Backup and Advanced Settings - Amazon Data Firehose

Amazon Data Firehose was previously known as Amazon Kinesis Data Firehose

Backup and Advanced Settings

This topic describes how to configure the backup and the advanced settings for your Firehose stream.

Backup Settings

Amazon Data Firehose uses Amazon S3 to backup all or failed only data that it attempts to deliver to your chosen destination.

Important

Backup settings are only supported if the source for your Firehose stream is Direct PUT or Kinesis Data Streams.

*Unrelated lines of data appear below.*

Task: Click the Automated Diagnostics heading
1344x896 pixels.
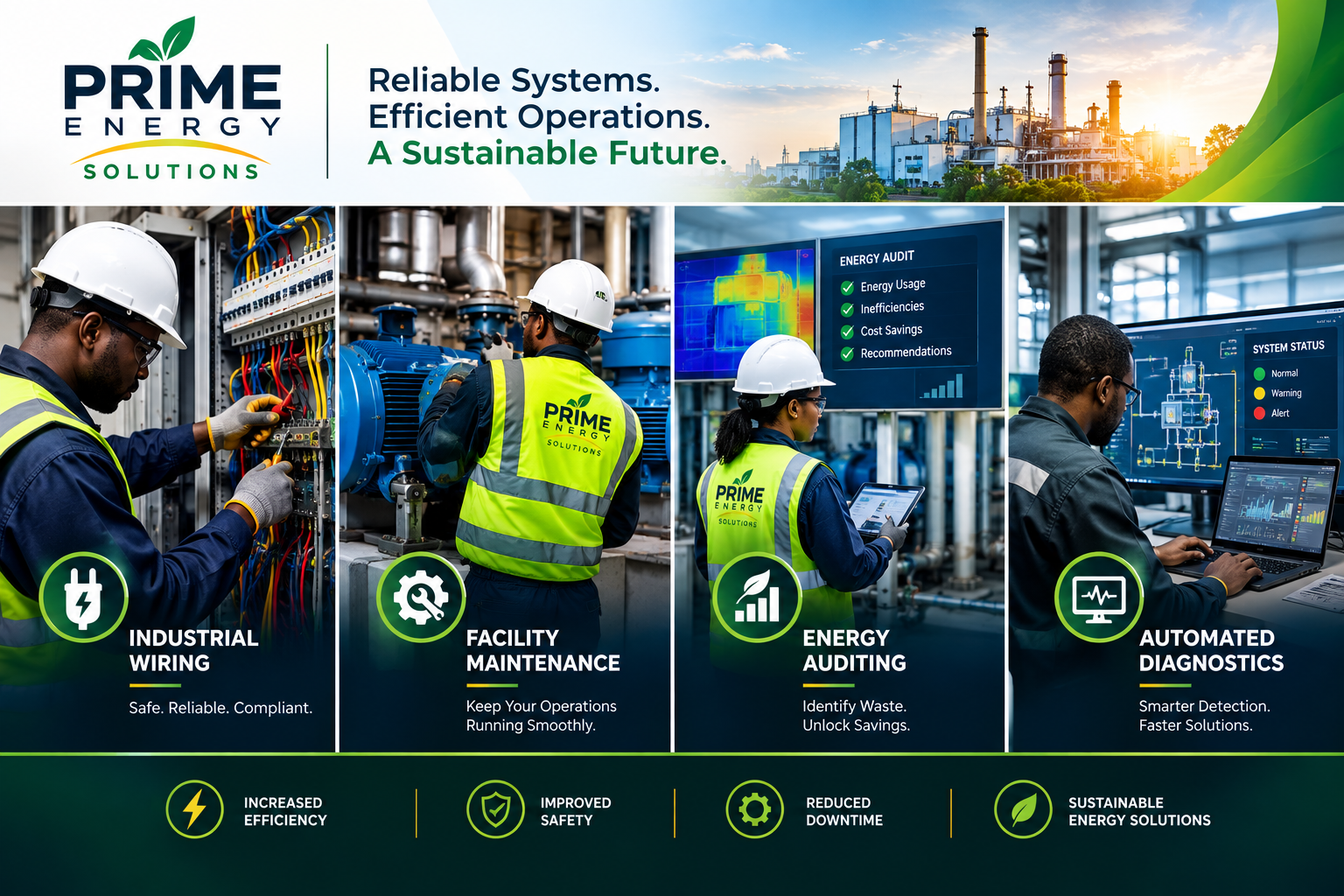Action: pos(1211,650)
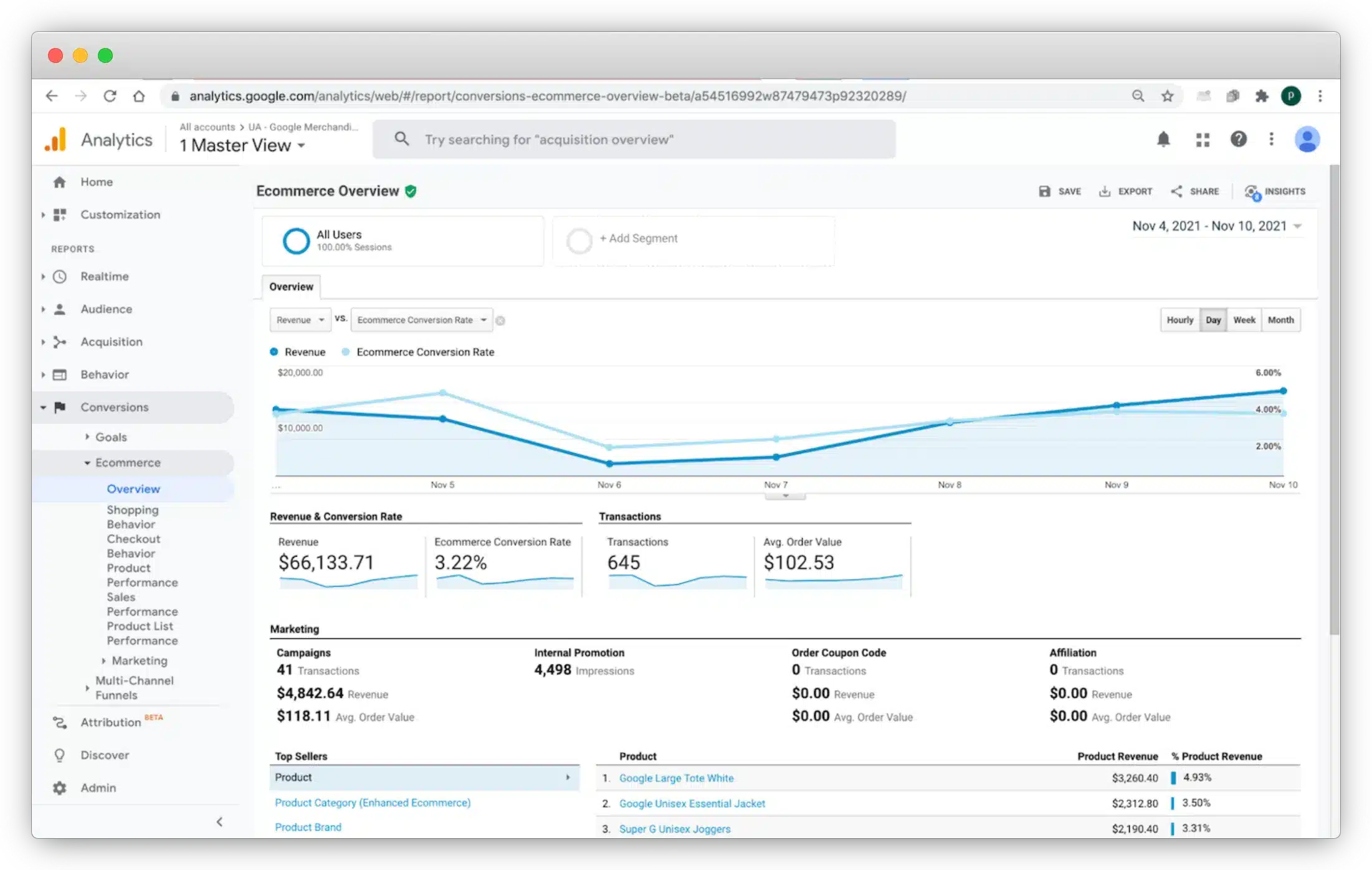Click the Share report icon
Screen dimensions: 1372x870
click(x=1176, y=191)
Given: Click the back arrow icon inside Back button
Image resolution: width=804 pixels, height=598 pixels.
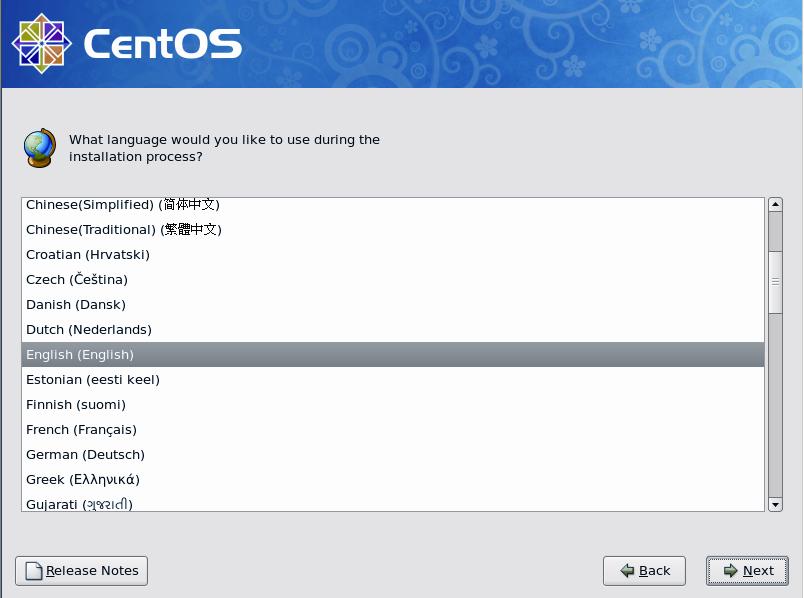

You can specify the S3 backup settings for your Firehose stream if you made one of the following choices:

  • If you set Amazon S3 as the destination for your Amazon Data Firehose Firehose stream and you choose to specify an AWS Lambda function to transform data records or if you choose to convert data record formats for your delivery stream.

  • If you set Amazon Redshift as the destination for your Amazon Data Firehose Firehose stream and you choose to specify an AWS Lambda function to transform data records.

  • If you set any of the following services as the destination for your Firehose Firehose stream: Amazon OpenSearch Service, Datadog, Dynatrace, HTTP Endpoint, LogicMonitor, MongoDB Cloud, New Relic, Splunk, or Sumo Logic.

The following are the backup settings for your Amazon Data Firehose delivery stream:

  • Source record backup in Amazon S3 - if S3 or Amazon Redshift is your selected destination, this setting indicates whether you want to enable source data backup or keep it disabled. If any other supported service (other than S3 or Amazon Redshift) is set as your selected destination, then this setting indicates if you want to backup all your source data or failed data only.

  • S3 backup bucket - this is the S3 bucket where Amazon Data Firehose backs up your data.

  • S3 backup bucket prefix - this is the prefix where Amazon Data Firehose backs up your data.

  • S3 backup bucket error output prefix - all failed data is backed up in the this S3 bucket error output prefix.

  • Buffering hints, compression and encryption for backup - Amazon Data Firehose uses Amazon S3 to backup all or failed only data that it attempts to deliver to your chosen destination. Amazon Data Firehose buffers incoming data before delivering it (backing it up) to Amazon S3. You can choose a buffer size of 1–128 MiBs and a buffer interval of 60–900 seconds. The condition that is satisfied first triggers data delivery to Amazon S3. If you enable data transformation, the buffer interval applies from the time transformed data is received by Amazon Data Firehose to the data delivery to Amazon S3. If data delivery to the destination falls behind data writing to the Firehose stream, Amazon Data Firehose raises the buffer size dynamically to catch up. This action helps ensure that all data is delivered to the destination.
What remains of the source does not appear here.